Malgré cette particularité pourtant bien présente et fortement marquée, il a bien fallu convenir que le garçon n’avait pas la puissance nécessaire et suffisante en lui pour qu’il ait pu faire ce que prétendait Tilbo, aussi c’est fortement en colère contre lui qu’Ebbon s’en est retourné pour passer la nuit dans un repaire conservé à cette fin depuis de nombreuses « doubles lunes » du temps où il était le Maistre magicien du domaine et qu’il éprouvait déjà le besoin de s’isoler hors des murailles du château.
S’en est suivie une dispute qui laissa Tilbo contrit, ne sachant plus s’il avait vraiment vécu son histoire ou si celle-ci n’était due qu’à son imagination et son besoin d’y croire depuis le temps que son maître était à la recherche d’une telle personne.
Pourtant le matin venu, Dogon pour une raison qu’il ne saurait définir n’a plus éprouvé le besoin de partir mais au contraire d’assister au « choix » comme il le faisait avec le père de Childebert et c’est donc pour cette seule raison qu’il se trouve là au milieu du peuple à suivre le déroulement de la journée.
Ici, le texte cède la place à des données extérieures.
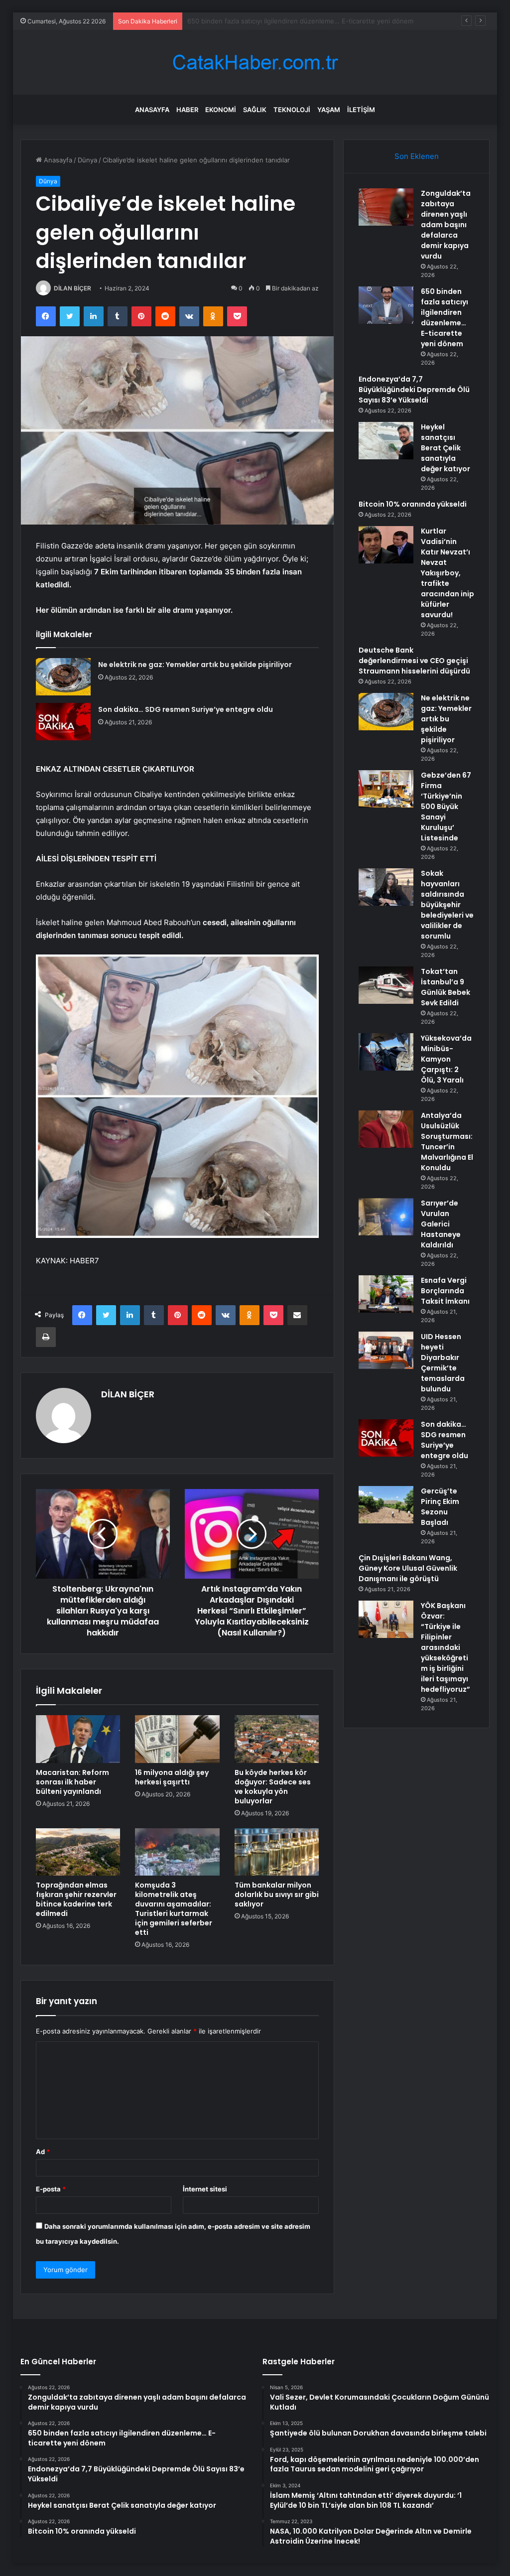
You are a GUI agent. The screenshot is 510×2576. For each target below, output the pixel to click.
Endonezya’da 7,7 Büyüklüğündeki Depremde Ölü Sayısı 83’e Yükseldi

Tilbo comme on peut sans peine l’imaginer se fait tout petit au côté de son maître, cherchant encore ce qui a bien pu lui prendre d’imaginer toute cette histoire et pour passer le temps, il observe les humains et leurs étranges comportements à pousser des cris d’allégresses à des moments qui ne lui semblent pas plus opportuns les uns que les autres, n’ayant aucune connaissance des besoins de ces mêmes humains à montrer leur joie quand un des leurs est accepté par un maître de guilde.
Il repère Durin et Lorgan qui discutent avec deux jeunes humains, semblant eux aussi joyeux d’être en leur compagnie et trouve étrange qu’un jeune nain accompagné qui plus est d’un Elfe tout aussi jeune assiste à ce rassemblement sans adulte de leur race pour les accompagner, sans crainte apparente et surtout aussi visiblement heureux de se retrouver en compagnie de tous ces jeunes humains.
Tilbo suit alors leur regard dirigé vers un point précis d’une des files d’attente et ses épais sourcils se plissent de surprises en découvrant encore une fois le même jeune humain qui a fait l’objet de son attention mais aussi de la colère de son maître contre lui.